• **DIRECTIONS FOR THIS TASK**
In the lines below, swap each "Where is" for "What is the position of" and leave everything else unchanged.

─── PROVIDED DATA ───

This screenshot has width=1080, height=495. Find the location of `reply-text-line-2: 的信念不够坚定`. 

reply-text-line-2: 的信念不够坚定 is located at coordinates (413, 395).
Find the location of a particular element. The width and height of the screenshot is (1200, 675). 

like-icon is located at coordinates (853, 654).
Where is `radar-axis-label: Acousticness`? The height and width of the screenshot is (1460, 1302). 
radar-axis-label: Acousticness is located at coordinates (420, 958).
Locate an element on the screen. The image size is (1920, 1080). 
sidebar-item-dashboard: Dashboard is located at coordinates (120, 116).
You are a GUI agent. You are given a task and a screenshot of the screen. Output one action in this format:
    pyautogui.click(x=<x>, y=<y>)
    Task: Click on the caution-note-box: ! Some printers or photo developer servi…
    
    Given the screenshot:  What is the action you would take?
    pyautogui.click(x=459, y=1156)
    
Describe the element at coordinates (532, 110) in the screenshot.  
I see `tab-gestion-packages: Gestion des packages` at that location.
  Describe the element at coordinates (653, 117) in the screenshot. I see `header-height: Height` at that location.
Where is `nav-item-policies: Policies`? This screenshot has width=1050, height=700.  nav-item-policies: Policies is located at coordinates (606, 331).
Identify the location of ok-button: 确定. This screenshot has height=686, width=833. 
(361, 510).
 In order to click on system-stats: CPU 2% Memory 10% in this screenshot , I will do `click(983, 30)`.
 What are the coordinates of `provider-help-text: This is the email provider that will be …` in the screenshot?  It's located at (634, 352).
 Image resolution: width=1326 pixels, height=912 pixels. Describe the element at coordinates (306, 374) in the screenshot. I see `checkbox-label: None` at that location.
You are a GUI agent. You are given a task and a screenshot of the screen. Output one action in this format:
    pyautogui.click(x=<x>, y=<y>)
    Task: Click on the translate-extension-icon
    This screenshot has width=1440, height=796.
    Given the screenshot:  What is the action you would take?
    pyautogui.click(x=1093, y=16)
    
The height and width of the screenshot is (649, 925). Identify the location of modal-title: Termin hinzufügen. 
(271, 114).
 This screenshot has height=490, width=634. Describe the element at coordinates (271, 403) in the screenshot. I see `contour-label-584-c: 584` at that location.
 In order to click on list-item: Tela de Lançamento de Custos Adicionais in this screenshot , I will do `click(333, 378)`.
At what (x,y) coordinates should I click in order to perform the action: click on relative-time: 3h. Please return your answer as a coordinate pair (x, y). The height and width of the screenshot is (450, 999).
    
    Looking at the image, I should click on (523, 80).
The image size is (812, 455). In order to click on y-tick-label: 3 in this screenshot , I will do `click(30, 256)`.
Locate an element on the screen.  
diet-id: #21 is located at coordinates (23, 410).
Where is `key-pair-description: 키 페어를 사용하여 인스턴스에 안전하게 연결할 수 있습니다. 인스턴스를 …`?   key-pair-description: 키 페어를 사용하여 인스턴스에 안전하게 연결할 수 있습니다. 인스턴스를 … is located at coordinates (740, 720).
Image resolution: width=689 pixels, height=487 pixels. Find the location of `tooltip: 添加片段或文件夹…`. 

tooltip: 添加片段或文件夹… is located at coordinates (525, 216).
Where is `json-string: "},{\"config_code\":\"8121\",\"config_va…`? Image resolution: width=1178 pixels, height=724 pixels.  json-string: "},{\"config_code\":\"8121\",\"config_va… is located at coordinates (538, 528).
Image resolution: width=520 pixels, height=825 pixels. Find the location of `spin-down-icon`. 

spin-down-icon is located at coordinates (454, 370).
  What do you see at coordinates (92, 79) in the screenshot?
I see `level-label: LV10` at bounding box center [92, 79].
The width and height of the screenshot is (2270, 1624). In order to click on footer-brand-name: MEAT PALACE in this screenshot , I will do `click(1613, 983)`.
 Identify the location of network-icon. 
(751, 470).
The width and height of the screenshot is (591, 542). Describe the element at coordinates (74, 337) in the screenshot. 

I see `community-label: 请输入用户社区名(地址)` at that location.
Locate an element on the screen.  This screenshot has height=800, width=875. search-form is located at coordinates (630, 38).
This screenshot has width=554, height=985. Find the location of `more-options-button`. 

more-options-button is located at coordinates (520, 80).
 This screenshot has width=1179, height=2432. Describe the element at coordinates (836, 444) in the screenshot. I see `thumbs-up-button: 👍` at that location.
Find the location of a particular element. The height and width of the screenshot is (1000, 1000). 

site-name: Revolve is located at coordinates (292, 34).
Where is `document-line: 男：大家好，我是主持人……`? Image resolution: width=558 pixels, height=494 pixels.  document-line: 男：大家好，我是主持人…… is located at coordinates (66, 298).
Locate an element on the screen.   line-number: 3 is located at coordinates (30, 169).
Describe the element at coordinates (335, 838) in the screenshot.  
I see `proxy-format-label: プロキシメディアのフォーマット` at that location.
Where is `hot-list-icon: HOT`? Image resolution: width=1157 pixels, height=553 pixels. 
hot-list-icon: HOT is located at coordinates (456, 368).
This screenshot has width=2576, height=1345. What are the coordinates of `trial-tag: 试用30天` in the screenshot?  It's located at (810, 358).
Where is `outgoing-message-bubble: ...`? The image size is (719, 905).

───

• **COMPLETED EXERCISE**
This screenshot has width=1080, height=495. Find the location of `reply-text-line-2: 的信念不够坚定`. 

reply-text-line-2: 的信念不够坚定 is located at coordinates (413, 395).
Find the location of a particular element. The width and height of the screenshot is (1200, 675). 

like-icon is located at coordinates (853, 654).
What is the position of `radar-axis-label: Acousticness`? The height and width of the screenshot is (1460, 1302). 
radar-axis-label: Acousticness is located at coordinates (420, 958).
Locate an element on the screen. The image size is (1920, 1080). 
sidebar-item-dashboard: Dashboard is located at coordinates (120, 116).
You are a GUI agent. You are given a task and a screenshot of the screen. Output one action in this format:
    pyautogui.click(x=<x>, y=<y>)
    Task: Click on the caution-note-box: ! Some printers or photo developer servi…
    
    Given the screenshot:  What is the action you would take?
    pyautogui.click(x=459, y=1156)
    
Describe the element at coordinates (532, 110) in the screenshot.  
I see `tab-gestion-packages: Gestion des packages` at that location.
  Describe the element at coordinates (653, 117) in the screenshot. I see `header-height: Height` at that location.
What is the position of `nav-item-policies: Policies`? This screenshot has width=1050, height=700.  nav-item-policies: Policies is located at coordinates (606, 331).
Identify the location of ok-button: 确定. This screenshot has height=686, width=833. 
(361, 510).
 In order to click on system-stats: CPU 2% Memory 10% in this screenshot , I will do `click(983, 30)`.
 What are the coordinates of `provider-help-text: This is the email provider that will be …` in the screenshot?  It's located at (634, 352).
 Image resolution: width=1326 pixels, height=912 pixels. Describe the element at coordinates (306, 374) in the screenshot. I see `checkbox-label: None` at that location.
You are a GUI agent. You are given a task and a screenshot of the screen. Output one action in this format:
    pyautogui.click(x=<x>, y=<y>)
    Task: Click on the translate-extension-icon
    This screenshot has width=1440, height=796.
    Given the screenshot:  What is the action you would take?
    pyautogui.click(x=1093, y=16)
    
The height and width of the screenshot is (649, 925). Identify the location of modal-title: Termin hinzufügen. 
(271, 114).
 This screenshot has height=490, width=634. Describe the element at coordinates (271, 403) in the screenshot. I see `contour-label-584-c: 584` at that location.
 In order to click on list-item: Tela de Lançamento de Custos Adicionais in this screenshot , I will do `click(333, 378)`.
At what (x,y) coordinates should I click in order to perform the action: click on relative-time: 3h. Please return your answer as a coordinate pair (x, y). The height and width of the screenshot is (450, 999).
    
    Looking at the image, I should click on (523, 80).
The image size is (812, 455). In order to click on y-tick-label: 3 in this screenshot , I will do `click(30, 256)`.
Locate an element on the screen.  
diet-id: #21 is located at coordinates (23, 410).
What is the position of `key-pair-description: 키 페어를 사용하여 인스턴스에 안전하게 연결할 수 있습니다. 인스턴스를 …`?   key-pair-description: 키 페어를 사용하여 인스턴스에 안전하게 연결할 수 있습니다. 인스턴스를 … is located at coordinates (740, 720).
Image resolution: width=689 pixels, height=487 pixels. Find the location of `tooltip: 添加片段或文件夹…`. 

tooltip: 添加片段或文件夹… is located at coordinates (525, 216).
What is the position of `json-string: "},{\"config_code\":\"8121\",\"config_va…`? Image resolution: width=1178 pixels, height=724 pixels.  json-string: "},{\"config_code\":\"8121\",\"config_va… is located at coordinates (538, 528).
Image resolution: width=520 pixels, height=825 pixels. Find the location of `spin-down-icon`. 

spin-down-icon is located at coordinates (454, 370).
  What do you see at coordinates (92, 79) in the screenshot?
I see `level-label: LV10` at bounding box center [92, 79].
The width and height of the screenshot is (2270, 1624). In order to click on footer-brand-name: MEAT PALACE in this screenshot , I will do `click(1613, 983)`.
 Identify the location of network-icon. 
(751, 470).
The width and height of the screenshot is (591, 542). Describe the element at coordinates (74, 337) in the screenshot. 

I see `community-label: 请输入用户社区名(地址)` at that location.
Locate an element on the screen.  This screenshot has height=800, width=875. search-form is located at coordinates (630, 38).
This screenshot has width=554, height=985. Find the location of `more-options-button`. 

more-options-button is located at coordinates (520, 80).
 This screenshot has width=1179, height=2432. Describe the element at coordinates (836, 444) in the screenshot. I see `thumbs-up-button: 👍` at that location.
Find the location of a particular element. The height and width of the screenshot is (1000, 1000). 

site-name: Revolve is located at coordinates (292, 34).
What is the position of `document-line: 男：大家好，我是主持人……`? Image resolution: width=558 pixels, height=494 pixels.  document-line: 男：大家好，我是主持人…… is located at coordinates (66, 298).
Locate an element on the screen.   line-number: 3 is located at coordinates (30, 169).
Describe the element at coordinates (335, 838) in the screenshot.  
I see `proxy-format-label: プロキシメディアのフォーマット` at that location.
What is the position of `hot-list-icon: HOT`? Image resolution: width=1157 pixels, height=553 pixels. 
hot-list-icon: HOT is located at coordinates (456, 368).
This screenshot has width=2576, height=1345. What are the coordinates of `trial-tag: 试用30天` in the screenshot?  It's located at (810, 358).
What is the position of `outgoing-message-bubble: ...`? The image size is (719, 905).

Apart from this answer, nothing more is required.